*Instructions to follow*.
Could you transcribe all of the data word for word?

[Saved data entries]
++++++

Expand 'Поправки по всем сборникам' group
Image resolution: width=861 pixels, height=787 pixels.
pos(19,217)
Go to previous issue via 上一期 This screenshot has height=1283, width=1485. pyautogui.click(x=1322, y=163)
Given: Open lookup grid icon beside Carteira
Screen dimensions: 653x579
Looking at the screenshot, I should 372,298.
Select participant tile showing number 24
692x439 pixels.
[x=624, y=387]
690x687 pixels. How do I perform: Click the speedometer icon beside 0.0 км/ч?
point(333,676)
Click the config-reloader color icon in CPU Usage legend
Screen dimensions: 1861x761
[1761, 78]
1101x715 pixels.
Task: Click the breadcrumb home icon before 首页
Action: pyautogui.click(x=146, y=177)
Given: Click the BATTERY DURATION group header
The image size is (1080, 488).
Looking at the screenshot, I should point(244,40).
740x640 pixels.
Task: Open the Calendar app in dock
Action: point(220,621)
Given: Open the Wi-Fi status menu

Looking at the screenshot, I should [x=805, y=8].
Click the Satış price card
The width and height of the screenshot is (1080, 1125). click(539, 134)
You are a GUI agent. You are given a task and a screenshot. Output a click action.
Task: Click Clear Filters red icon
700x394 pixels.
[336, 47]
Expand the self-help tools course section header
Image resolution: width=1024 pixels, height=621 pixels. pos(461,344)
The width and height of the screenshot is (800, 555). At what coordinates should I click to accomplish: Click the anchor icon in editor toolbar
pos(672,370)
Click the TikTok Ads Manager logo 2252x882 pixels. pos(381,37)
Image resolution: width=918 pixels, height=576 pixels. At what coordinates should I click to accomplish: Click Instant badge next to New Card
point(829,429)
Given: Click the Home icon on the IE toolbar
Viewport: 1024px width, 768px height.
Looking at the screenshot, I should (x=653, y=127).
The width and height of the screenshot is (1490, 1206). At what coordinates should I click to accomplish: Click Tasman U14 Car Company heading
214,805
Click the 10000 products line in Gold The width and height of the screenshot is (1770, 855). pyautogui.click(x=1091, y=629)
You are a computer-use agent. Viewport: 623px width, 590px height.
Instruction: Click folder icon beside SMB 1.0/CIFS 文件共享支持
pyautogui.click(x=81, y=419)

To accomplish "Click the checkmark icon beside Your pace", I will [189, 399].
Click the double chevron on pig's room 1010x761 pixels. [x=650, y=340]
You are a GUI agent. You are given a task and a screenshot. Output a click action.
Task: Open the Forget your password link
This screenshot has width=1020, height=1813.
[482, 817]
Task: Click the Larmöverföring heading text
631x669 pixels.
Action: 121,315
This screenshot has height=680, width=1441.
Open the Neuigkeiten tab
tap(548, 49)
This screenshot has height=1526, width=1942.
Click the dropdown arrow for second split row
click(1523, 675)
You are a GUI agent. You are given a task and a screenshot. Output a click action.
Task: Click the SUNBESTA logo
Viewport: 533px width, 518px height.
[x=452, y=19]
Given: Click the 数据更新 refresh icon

++++++

*Response box*.
Expand 'Поправки по всем сборникам' group
Image resolution: width=861 pixels, height=787 pixels.
pos(19,217)
Go to previous issue via 上一期 This screenshot has height=1283, width=1485. pyautogui.click(x=1322, y=163)
Given: Open lookup grid icon beside Carteira
Screen dimensions: 653x579
Looking at the screenshot, I should 372,298.
Select participant tile showing number 24
692x439 pixels.
[x=624, y=387]
690x687 pixels. How do I perform: Click the speedometer icon beside 0.0 км/ч?
point(333,676)
Click the config-reloader color icon in CPU Usage legend
Screen dimensions: 1861x761
[1761, 78]
1101x715 pixels.
Task: Click the breadcrumb home icon before 首页
Action: pyautogui.click(x=146, y=177)
Given: Click the BATTERY DURATION group header
The image size is (1080, 488).
Looking at the screenshot, I should point(244,40).
740x640 pixels.
Task: Open the Calendar app in dock
Action: point(220,621)
Given: Open the Wi-Fi status menu

Looking at the screenshot, I should [x=805, y=8].
Click the Satış price card
The width and height of the screenshot is (1080, 1125). click(539, 134)
You are a GUI agent. You are given a task and a screenshot. Output a click action.
Task: Click Clear Filters red icon
700x394 pixels.
[336, 47]
Expand the self-help tools course section header
Image resolution: width=1024 pixels, height=621 pixels. pos(461,344)
The width and height of the screenshot is (800, 555). At what coordinates should I click to accomplish: Click the anchor icon in editor toolbar
pos(672,370)
Click the TikTok Ads Manager logo 2252x882 pixels. pos(381,37)
Image resolution: width=918 pixels, height=576 pixels. At what coordinates should I click to accomplish: Click Instant badge next to New Card
point(829,429)
Given: Click the Home icon on the IE toolbar
Viewport: 1024px width, 768px height.
Looking at the screenshot, I should (x=653, y=127).
The width and height of the screenshot is (1490, 1206). At what coordinates should I click to accomplish: Click Tasman U14 Car Company heading
214,805
Click the 10000 products line in Gold The width and height of the screenshot is (1770, 855). pyautogui.click(x=1091, y=629)
You are a computer-use agent. Viewport: 623px width, 590px height.
Instruction: Click folder icon beside SMB 1.0/CIFS 文件共享支持
pyautogui.click(x=81, y=419)

To accomplish "Click the checkmark icon beside Your pace", I will [189, 399].
Click the double chevron on pig's room 1010x761 pixels. [x=650, y=340]
You are a GUI agent. You are given a task and a screenshot. Output a click action.
Task: Open the Forget your password link
This screenshot has width=1020, height=1813.
[482, 817]
Task: Click the Larmöverföring heading text
631x669 pixels.
Action: 121,315
This screenshot has height=680, width=1441.
Open the Neuigkeiten tab
tap(548, 49)
This screenshot has height=1526, width=1942.
Click the dropdown arrow for second split row
click(1523, 675)
You are a GUI agent. You are given a task and a screenshot. Output a click action.
Task: Click the SUNBESTA logo
Viewport: 533px width, 518px height.
[x=452, y=19]
Given: Click the 数据更新 refresh icon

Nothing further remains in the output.